Dataset entries
● ● ●
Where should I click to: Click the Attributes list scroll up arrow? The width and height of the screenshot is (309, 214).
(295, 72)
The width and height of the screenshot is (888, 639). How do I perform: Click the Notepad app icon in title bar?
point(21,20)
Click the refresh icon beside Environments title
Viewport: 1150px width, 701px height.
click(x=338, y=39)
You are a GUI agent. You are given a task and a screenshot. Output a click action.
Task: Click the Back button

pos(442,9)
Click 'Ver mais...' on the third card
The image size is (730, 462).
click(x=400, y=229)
● ● ●
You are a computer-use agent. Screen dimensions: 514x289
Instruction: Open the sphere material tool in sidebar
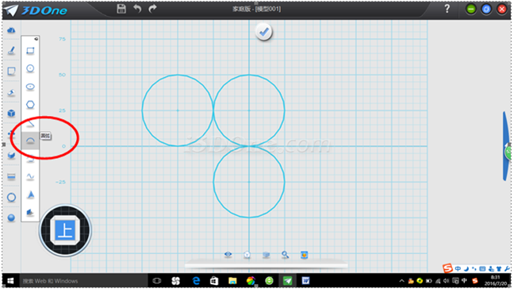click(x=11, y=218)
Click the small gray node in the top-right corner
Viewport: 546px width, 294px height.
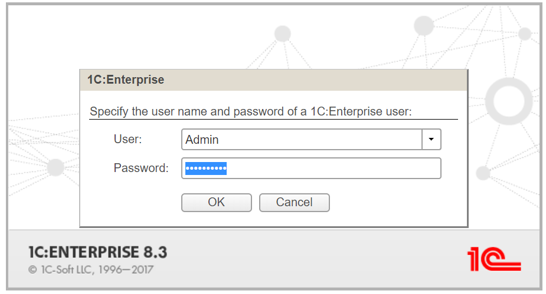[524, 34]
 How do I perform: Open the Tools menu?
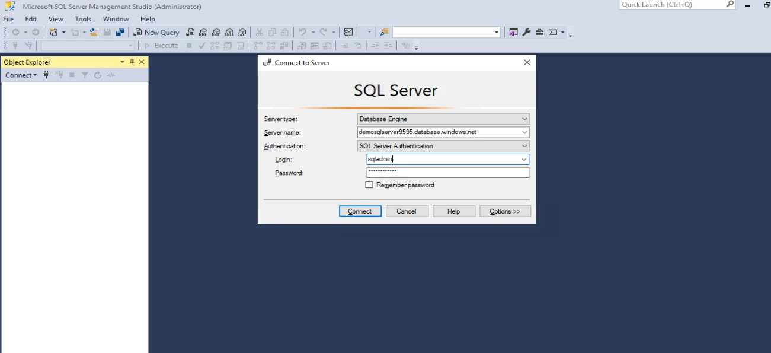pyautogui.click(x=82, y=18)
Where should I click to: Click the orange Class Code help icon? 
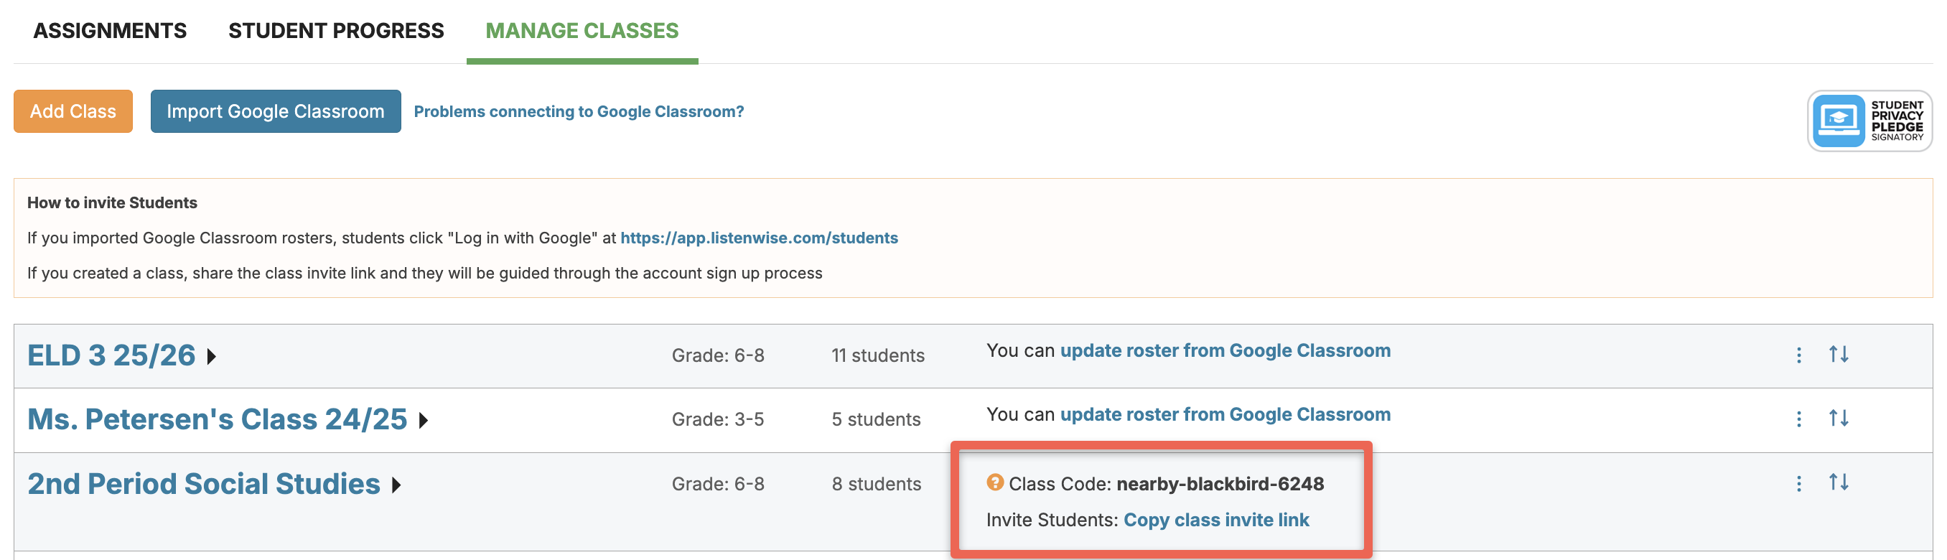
● ● ●
**WHAT IS REQUIRED:**
Work through the data and count each line holding the string "agent". Give only that count.

**TASK ANSWER:**
2